Case Presentation: A 47-year-old female with ESRD, chronic hypotension, anemia of chronic disease, depression and anxiety presented with painful chronic non-healing bilateral lower extremity wounds. Her wounds started about 3 months prior as superficial hyperpigmented painful areas which had gradually become indurated and subsequently ulcerated. Her wounds were extremely painful, limiting her ability to move and her overall functional status. She started to have other areas with hyperpigmentation in her bilateral thighs and breasts. She had elevated phosphorus and parathyroid hormone (PTH) which prompted transitioning from peritoneal dialysis (PD) to hemodialysis (HD). Her PTH of >1,000 pg/ml (12-88 pg/ml) was treated with Cinacalcet. On admission, her labs were consistent with ESRD and noticeably elevated Phosphorus of 7.8 mg/dl (2.5 – 5.0 mg/dl), Calcium of 10.5 mg/dl (8.6 10.3 mg/dl), PTH of 417 pg/ml and WBC of 13.6 (4 – 10 10E3/mcl). Her exam was unremarkable except two significant ulcerations to her legs. Her left leg wound measured 26 cm x 12 cm and her right leg wound measured 22 cm x 19 cm. Both wounds had poorly defined edges, scant brown and serosanguinous drainage and wound bed of mainly necrotic tissues. Both wounds also had thick adherent eschars and excruciatingly tender to palpation or touch (Figure 1). A punch biopsy showed fat necrosis and consistent with CUA.

Discussion: CUA develops as a result of occlusion of blood vessels in the subcutaneous fat and dermis. The lumen becomes narrowed by calcification in the media layer of the vessel walls and fibrosis underneath the intima and eventually thrombosis in the vessel lumen. This leads to ischemic cutaneous infarcts which can progress to severe ulcerations. Although it can manifest in non-dialysis patients, it is more common with patients who are on dialysis where hypercalcemia, hyperphosphatemia and hyperparathyroidism are common issues. Biopsy is not required but mainly is a clinical diagnosis with ESRD patients. Biopsy is likely needed to discern CUA from other skin lesions. Bone scan may be beneficial when biopsy is not feasible or inconclusive. Treatment for CUA is directed to stop calcification (correct hyperparathyroidism with Cinacalcet or surgery and aggressive HD to maintain good phosphorous/calcium level), promote decalcification (Na thiosulfate and vitamin K), wound care (debridement and hyperbaric oxygen therapy) and pain control. Due to the ischemic and neuropathic nature of the lesions, severe pain is a prominent feature of CUA. Often, pain is out of proportion to the skin lesions and can precede the appearance of skin lesions. Susceptibility to infection also makes CUA highly devastating with annual mortality of 40-80%.
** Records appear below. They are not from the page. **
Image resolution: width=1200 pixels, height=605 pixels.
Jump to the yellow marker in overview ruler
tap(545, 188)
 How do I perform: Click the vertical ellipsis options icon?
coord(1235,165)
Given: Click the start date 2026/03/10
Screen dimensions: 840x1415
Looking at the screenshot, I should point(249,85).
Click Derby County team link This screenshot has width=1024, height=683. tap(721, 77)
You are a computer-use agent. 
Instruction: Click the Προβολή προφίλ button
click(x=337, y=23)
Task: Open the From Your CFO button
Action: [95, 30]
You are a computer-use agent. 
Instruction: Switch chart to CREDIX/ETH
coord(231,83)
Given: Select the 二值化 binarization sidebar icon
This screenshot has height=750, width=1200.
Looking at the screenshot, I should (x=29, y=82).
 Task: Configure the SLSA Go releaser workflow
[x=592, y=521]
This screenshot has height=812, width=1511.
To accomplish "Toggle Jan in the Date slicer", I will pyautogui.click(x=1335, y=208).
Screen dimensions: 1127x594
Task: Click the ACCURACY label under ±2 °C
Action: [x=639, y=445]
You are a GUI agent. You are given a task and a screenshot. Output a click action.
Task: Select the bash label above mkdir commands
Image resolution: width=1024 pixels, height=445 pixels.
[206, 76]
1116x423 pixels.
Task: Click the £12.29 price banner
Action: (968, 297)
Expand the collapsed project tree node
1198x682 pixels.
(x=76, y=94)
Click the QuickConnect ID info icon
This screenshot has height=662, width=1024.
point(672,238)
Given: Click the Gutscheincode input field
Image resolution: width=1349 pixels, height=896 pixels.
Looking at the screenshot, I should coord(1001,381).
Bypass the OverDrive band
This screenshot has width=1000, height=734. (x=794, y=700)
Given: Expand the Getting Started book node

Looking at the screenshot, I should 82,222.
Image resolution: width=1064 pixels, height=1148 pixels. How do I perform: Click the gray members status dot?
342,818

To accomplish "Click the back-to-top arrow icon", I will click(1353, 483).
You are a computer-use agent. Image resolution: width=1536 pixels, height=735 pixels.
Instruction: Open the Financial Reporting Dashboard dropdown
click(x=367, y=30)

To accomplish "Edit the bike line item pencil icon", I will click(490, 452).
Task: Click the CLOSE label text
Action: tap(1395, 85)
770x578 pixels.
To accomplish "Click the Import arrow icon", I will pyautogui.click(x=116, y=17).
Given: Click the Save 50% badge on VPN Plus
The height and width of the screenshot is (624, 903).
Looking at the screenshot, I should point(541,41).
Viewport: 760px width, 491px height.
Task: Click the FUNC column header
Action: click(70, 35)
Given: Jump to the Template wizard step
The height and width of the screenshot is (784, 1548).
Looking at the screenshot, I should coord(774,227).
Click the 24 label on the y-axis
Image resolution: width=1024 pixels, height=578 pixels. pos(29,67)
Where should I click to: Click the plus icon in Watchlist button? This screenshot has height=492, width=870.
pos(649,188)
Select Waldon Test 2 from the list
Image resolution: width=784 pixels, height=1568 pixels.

Conclusions: The patient had the characteristic features and biopsy affirmative of CUA. Multidisciplinary approach was employed during her hospital course and she initially responded to the treatment modalities for CUA. However, she was transferred to a long-term care facility and subsequently developed complications from her wounds which led to her death. CUA is a life threatening and debilitating diagnosis to patients with ESRD, hence timely recognition is essential. Despite the low incidence of CUA, healthcare providers should be cognizant of its clinical features and management given the increase of ESRD patients.